Now that I Dream Of Wires, the seminal modular synthesis documentary, has made it to Netflix in some regions, this seems like a good time to re-examine some of the extended interviews with the artists who appear in the film.
Many of us are familiar with the Hardcore Edition of the I Dream Of Wires, a 4 hour long compendium of the history of modular synthesis and its modern resurgence with the Eurorack format. The Netflix cut comes in at a much more concise 102 minutes, omitting some segments, but tantalizing a new, uninitiated set with the wizardry of modular synth.
Fortunately for Netflix viewers, the I Dream Of Wires team has maintained a video page with extended interviews with some of the interesting characters who appear in the film.
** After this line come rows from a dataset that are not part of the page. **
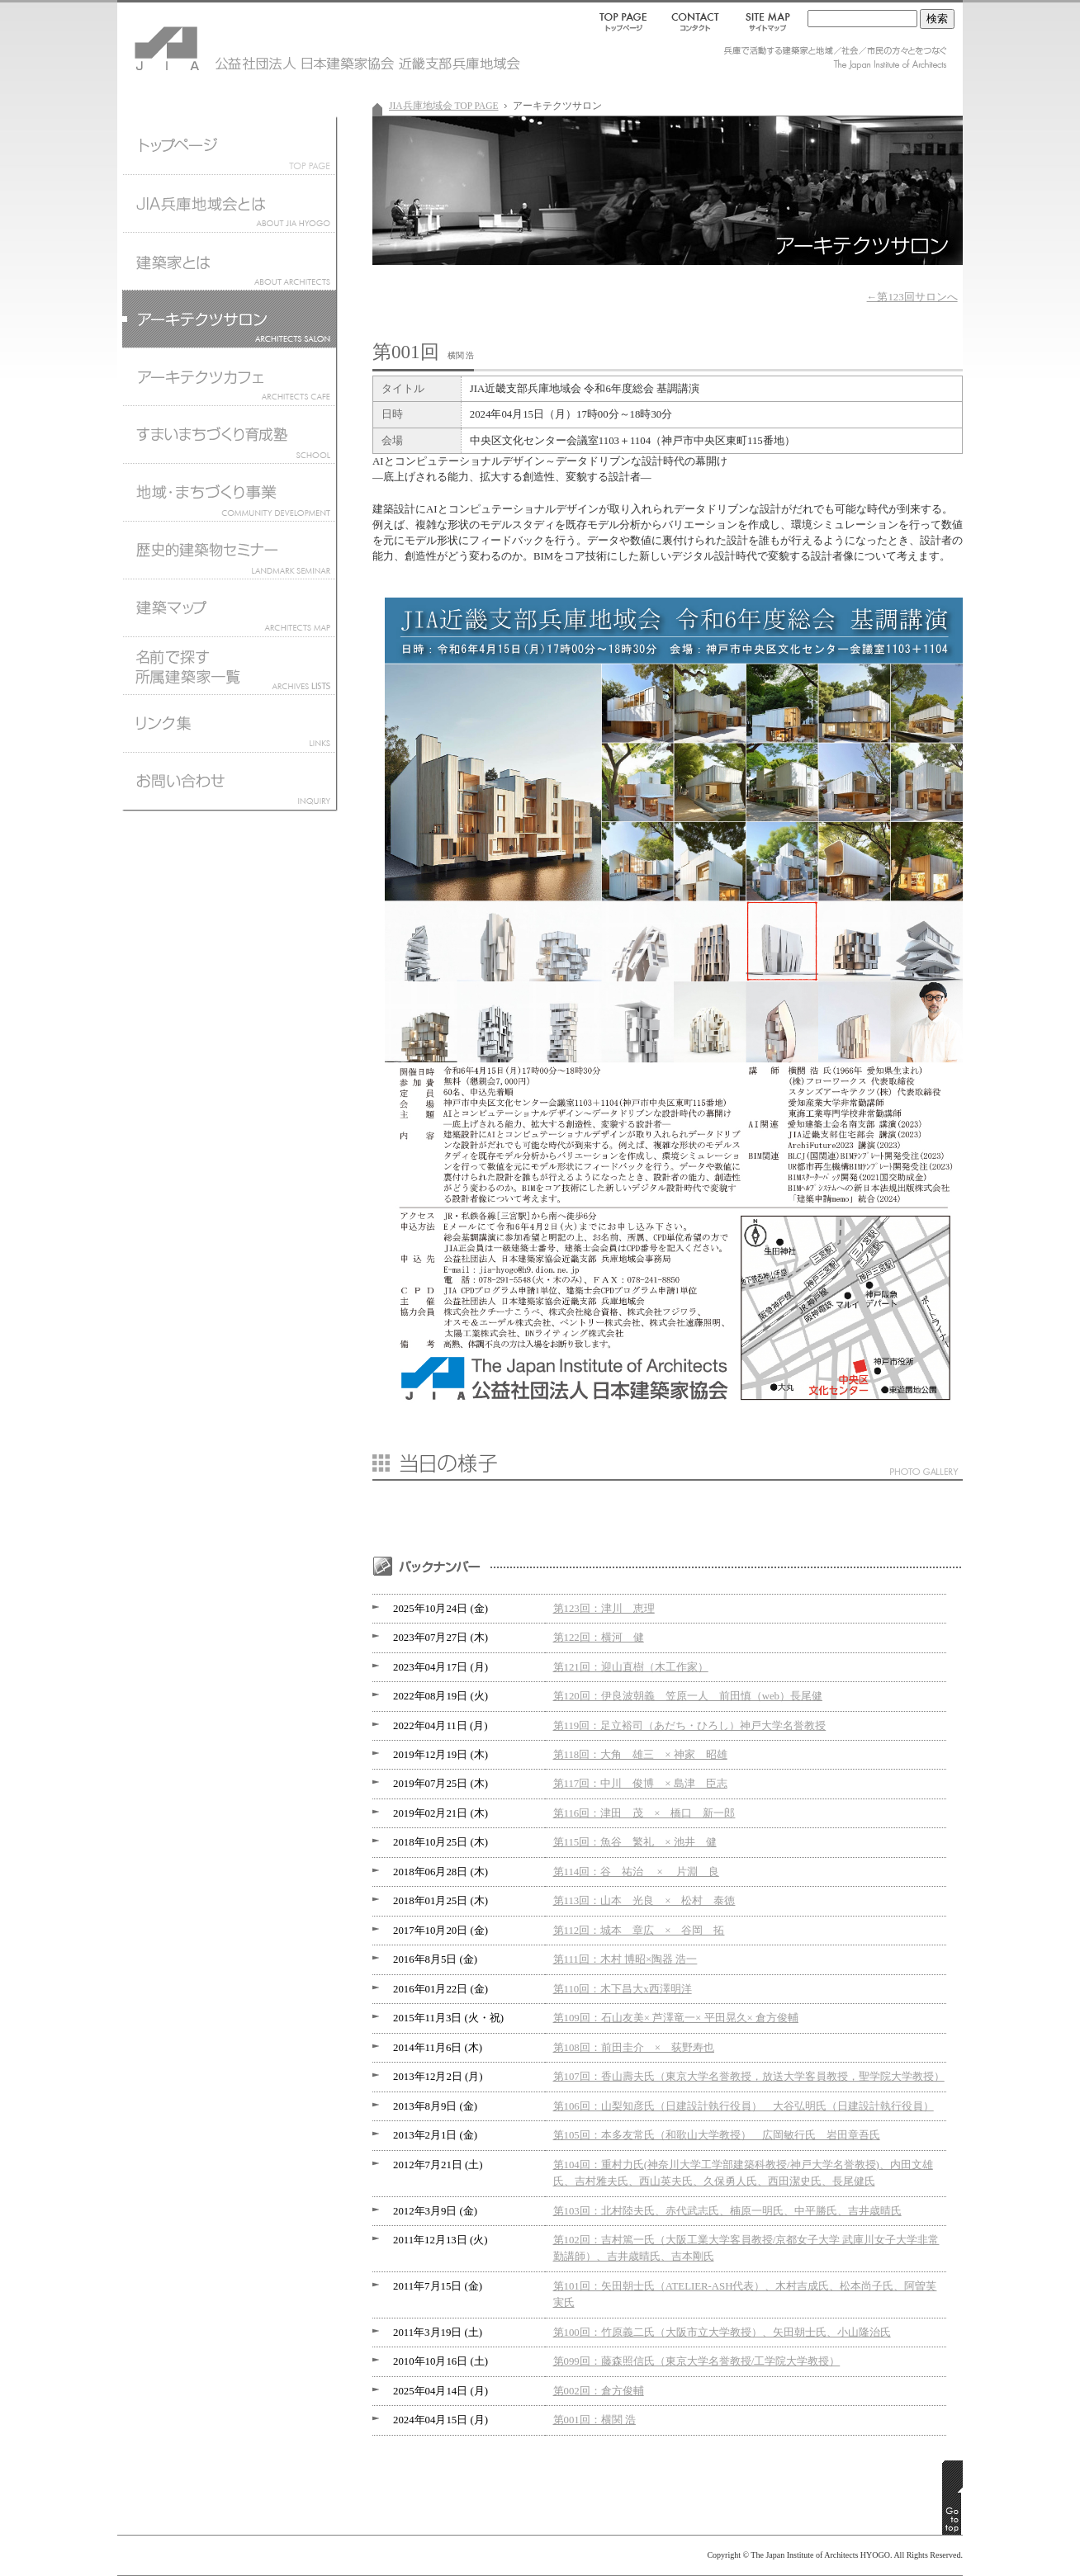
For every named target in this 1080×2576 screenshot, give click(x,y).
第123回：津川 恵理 (604, 1608)
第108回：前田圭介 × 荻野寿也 (633, 2048)
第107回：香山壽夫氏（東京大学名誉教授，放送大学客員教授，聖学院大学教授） (749, 2076)
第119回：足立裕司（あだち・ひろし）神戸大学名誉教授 (690, 1726)
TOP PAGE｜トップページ (626, 21)
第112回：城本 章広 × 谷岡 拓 (639, 1930)
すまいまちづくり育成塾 (228, 434)
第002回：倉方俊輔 (598, 2391)
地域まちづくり (228, 492)
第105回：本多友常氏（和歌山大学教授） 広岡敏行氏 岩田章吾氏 (716, 2135)
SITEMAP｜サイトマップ (765, 21)
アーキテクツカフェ (228, 376)
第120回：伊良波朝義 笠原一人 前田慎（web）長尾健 (688, 1696)
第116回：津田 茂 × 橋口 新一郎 (644, 1813)
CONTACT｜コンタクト (696, 21)
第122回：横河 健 (598, 1637)
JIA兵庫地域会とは (228, 203)
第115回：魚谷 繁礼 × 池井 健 (635, 1842)
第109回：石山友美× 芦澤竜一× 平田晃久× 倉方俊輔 (675, 2018)
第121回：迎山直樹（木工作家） (630, 1667)
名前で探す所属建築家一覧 (228, 665)
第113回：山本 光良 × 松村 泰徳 (644, 1901)
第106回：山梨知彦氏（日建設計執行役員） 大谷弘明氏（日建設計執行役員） (743, 2106)
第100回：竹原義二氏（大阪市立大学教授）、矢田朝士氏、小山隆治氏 (722, 2332)
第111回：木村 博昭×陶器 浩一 (625, 1959)
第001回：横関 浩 (594, 2420)
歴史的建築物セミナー (228, 550)
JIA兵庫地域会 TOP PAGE (444, 106)
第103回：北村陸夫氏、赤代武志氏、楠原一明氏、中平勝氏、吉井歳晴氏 (727, 2211)
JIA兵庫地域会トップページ (228, 145)
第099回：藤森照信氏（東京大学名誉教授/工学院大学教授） (697, 2361)
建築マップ (228, 607)
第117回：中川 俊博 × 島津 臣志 (640, 1783)
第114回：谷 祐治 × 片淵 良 (636, 1872)
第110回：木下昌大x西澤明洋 (622, 1989)
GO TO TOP (952, 2497)
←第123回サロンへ (912, 297)
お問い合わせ (228, 785)
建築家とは (228, 261)
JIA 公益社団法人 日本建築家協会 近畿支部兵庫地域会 (216, 41)
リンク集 (228, 723)
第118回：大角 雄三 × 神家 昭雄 (640, 1755)
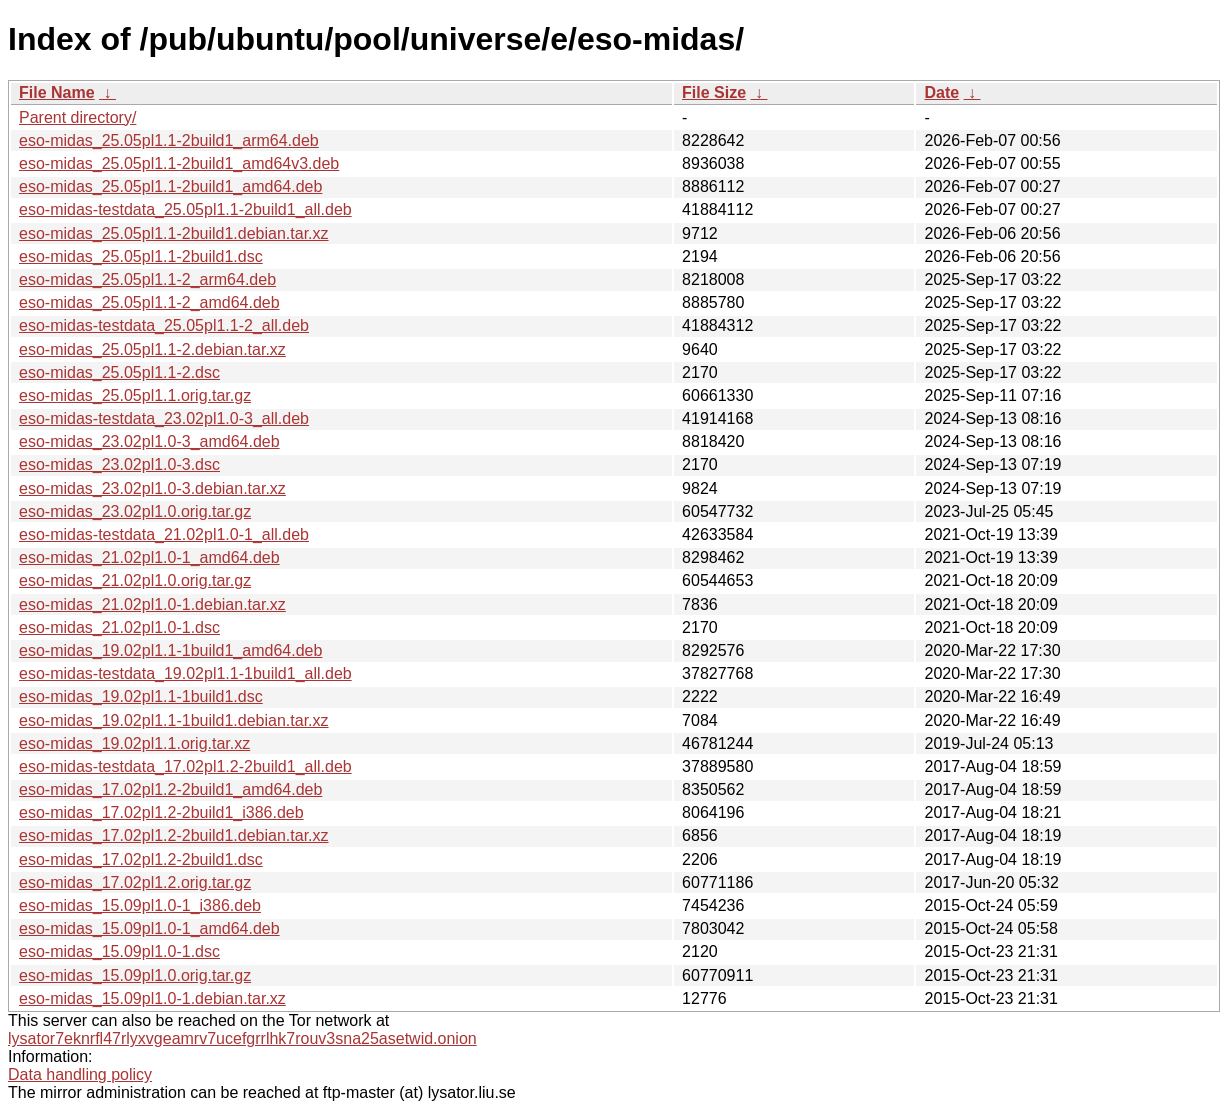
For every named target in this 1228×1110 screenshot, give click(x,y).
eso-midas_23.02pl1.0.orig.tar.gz (135, 511)
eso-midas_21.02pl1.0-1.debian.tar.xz (152, 604)
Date (941, 92)
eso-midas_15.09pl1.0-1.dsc (119, 951)
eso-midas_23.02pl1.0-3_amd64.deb (149, 441)
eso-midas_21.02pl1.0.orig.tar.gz (135, 580)
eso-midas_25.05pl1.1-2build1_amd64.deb (170, 186)
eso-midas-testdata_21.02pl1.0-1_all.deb (164, 534)
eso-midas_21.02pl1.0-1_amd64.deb (149, 557)
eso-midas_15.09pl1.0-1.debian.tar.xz (152, 998)
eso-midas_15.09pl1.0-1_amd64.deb (149, 928)
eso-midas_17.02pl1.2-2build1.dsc (141, 859)
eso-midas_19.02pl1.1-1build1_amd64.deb (170, 650)
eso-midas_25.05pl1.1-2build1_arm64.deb (169, 140)
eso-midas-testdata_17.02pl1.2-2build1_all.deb (185, 766)
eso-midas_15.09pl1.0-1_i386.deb (140, 905)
Above is the clip which features Nine Inch Nails creator, Trent Reznor and his collaborator and synth fanatic, Alessandro Cortini (check out more about Alessandro’s most recent release here), discussing their love affair with analog modular gear as well as Trent’s notable disgust with the digital gear revolution of the 80’s.
Another featured artist that viewers will want to spend more time with is Los Angeles native, Drumcell, who, with his partners in Droid Behavior, has fostered of the most revered underground techno scenes in the United States. A master of many disciplines, Drumcell tours relentlessly while releasing new experimental work on a regular basis with his label Droid Recordings. One of the people to introduce myself to the Eurorack modular world, Drumcell has some inspiring stories about his own initiation into the electronic music world. Some other important artists who appear include Richard Devine, Carl Craig and Cyrus Rex, who was a guest at one of this past summer’s CNTRPNT events.
There are, of course, criticisms of I Dream Of Wires among some particularly persnickety modular purists. No film of reasonable length could consume the multitude of stories and names that are wrapped into the history of modular synthesis and electronic music. But I Dream Of Wires presents a fairly comprehensive exploration of this history, and will inevitably lead viewers to a deeper understanding of what it is that we do.